## Excerpted records
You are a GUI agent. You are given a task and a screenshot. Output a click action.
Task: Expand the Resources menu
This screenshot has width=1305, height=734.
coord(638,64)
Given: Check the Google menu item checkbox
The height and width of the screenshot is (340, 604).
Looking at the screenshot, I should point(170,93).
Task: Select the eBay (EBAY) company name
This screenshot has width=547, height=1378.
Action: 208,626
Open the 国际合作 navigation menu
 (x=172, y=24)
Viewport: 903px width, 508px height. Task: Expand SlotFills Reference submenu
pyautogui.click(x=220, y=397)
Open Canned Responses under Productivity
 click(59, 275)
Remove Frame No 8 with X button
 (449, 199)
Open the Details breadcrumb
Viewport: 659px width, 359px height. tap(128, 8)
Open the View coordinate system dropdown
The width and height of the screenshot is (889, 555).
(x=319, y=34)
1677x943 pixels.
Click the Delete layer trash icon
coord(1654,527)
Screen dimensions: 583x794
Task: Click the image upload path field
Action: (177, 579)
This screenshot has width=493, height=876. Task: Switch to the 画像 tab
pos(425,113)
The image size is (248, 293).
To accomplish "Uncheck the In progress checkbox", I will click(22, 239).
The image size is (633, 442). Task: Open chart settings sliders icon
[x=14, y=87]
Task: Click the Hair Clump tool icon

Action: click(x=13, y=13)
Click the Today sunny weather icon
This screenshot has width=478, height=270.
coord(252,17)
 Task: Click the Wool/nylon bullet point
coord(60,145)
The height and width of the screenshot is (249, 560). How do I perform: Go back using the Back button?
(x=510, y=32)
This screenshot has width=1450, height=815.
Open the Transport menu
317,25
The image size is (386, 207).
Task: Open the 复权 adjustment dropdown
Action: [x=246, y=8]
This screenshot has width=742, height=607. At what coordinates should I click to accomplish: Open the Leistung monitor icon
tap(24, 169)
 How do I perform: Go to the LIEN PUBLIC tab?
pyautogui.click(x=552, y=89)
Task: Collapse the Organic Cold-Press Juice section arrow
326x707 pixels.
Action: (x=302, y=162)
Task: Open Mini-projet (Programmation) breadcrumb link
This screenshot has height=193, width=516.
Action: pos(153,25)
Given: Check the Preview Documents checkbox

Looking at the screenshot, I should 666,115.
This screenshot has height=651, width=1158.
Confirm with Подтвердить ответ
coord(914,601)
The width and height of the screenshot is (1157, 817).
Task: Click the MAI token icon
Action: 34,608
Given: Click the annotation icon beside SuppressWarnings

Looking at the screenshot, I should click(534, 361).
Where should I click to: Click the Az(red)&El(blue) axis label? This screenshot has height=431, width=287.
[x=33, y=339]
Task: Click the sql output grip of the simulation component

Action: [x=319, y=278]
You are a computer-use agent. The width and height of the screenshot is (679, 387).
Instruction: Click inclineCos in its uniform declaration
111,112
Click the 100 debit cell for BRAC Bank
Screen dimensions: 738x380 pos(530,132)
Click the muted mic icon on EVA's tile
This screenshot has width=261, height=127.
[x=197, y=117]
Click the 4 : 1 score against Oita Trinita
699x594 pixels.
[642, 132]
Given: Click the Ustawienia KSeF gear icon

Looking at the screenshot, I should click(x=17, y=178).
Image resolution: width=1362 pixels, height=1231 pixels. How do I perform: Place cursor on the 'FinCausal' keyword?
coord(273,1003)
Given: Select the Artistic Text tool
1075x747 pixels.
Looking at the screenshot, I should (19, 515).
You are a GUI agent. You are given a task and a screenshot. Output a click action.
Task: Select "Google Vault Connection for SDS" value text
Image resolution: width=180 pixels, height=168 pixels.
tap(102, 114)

## Problem description
Rewrite all of the records above, replacing every occurrence of "checkbox" with "check box" and leaving everything else unchanged.

## Result
You are a GUI agent. You are given a task and a screenshot. Output a click action.
Task: Expand the Resources menu
This screenshot has width=1305, height=734.
coord(638,64)
Given: Check the Google menu item check box
The height and width of the screenshot is (340, 604).
Looking at the screenshot, I should point(170,93).
Task: Select the eBay (EBAY) company name
This screenshot has width=547, height=1378.
Action: 208,626
Open the 国际合作 navigation menu
 (x=172, y=24)
Viewport: 903px width, 508px height. Task: Expand SlotFills Reference submenu
pyautogui.click(x=220, y=397)
Open Canned Responses under Productivity
 click(59, 275)
Remove Frame No 8 with X button
 (449, 199)
Open the Details breadcrumb
Viewport: 659px width, 359px height. tap(128, 8)
Open the View coordinate system dropdown
The width and height of the screenshot is (889, 555).
(x=319, y=34)
1677x943 pixels.
Click the Delete layer trash icon
coord(1654,527)
Screen dimensions: 583x794
Task: Click the image upload path field
Action: (177, 579)
This screenshot has width=493, height=876. Task: Switch to the 画像 tab
pos(425,113)
The image size is (248, 293).
To accomplish "Uncheck the In progress check box", I will click(22, 239).
The image size is (633, 442). Task: Open chart settings sliders icon
[x=14, y=87]
Task: Click the Hair Clump tool icon

Action: click(x=13, y=13)
Click the Today sunny weather icon
This screenshot has width=478, height=270.
coord(252,17)
 Task: Click the Wool/nylon bullet point
coord(60,145)
The height and width of the screenshot is (249, 560). How do I perform: Go back using the Back button?
(x=510, y=32)
This screenshot has width=1450, height=815.
Open the Transport menu
317,25
The image size is (386, 207).
Task: Open the 复权 adjustment dropdown
Action: [x=246, y=8]
This screenshot has width=742, height=607. At what coordinates should I click to accomplish: Open the Leistung monitor icon
tap(24, 169)
 How do I perform: Go to the LIEN PUBLIC tab?
pyautogui.click(x=552, y=89)
Task: Collapse the Organic Cold-Press Juice section arrow
326x707 pixels.
Action: (x=302, y=162)
Task: Open Mini-projet (Programmation) breadcrumb link
This screenshot has height=193, width=516.
Action: pos(153,25)
Given: Check the Preview Documents check box

Looking at the screenshot, I should 666,115.
This screenshot has height=651, width=1158.
Confirm with Подтвердить ответ
coord(914,601)
The width and height of the screenshot is (1157, 817).
Task: Click the MAI token icon
Action: 34,608
Given: Click the annotation icon beside SuppressWarnings

Looking at the screenshot, I should click(534, 361).
Where should I click to: Click the Az(red)&El(blue) axis label? This screenshot has height=431, width=287.
[x=33, y=339]
Task: Click the sql output grip of the simulation component

Action: [x=319, y=278]
You are a computer-use agent. The width and height of the screenshot is (679, 387).
Instruction: Click inclineCos in its uniform declaration
111,112
Click the 100 debit cell for BRAC Bank
Screen dimensions: 738x380 pos(530,132)
Click the muted mic icon on EVA's tile
This screenshot has width=261, height=127.
[x=197, y=117]
Click the 4 : 1 score against Oita Trinita
699x594 pixels.
[642, 132]
Given: Click the Ustawienia KSeF gear icon

Looking at the screenshot, I should click(x=17, y=178).
Image resolution: width=1362 pixels, height=1231 pixels. How do I perform: Place cursor on the 'FinCausal' keyword?
coord(273,1003)
Given: Select the Artistic Text tool
1075x747 pixels.
Looking at the screenshot, I should (19, 515).
You are a GUI agent. You are given a task and a screenshot. Output a click action.
Task: Select "Google Vault Connection for SDS" value text
Image resolution: width=180 pixels, height=168 pixels.
tap(102, 114)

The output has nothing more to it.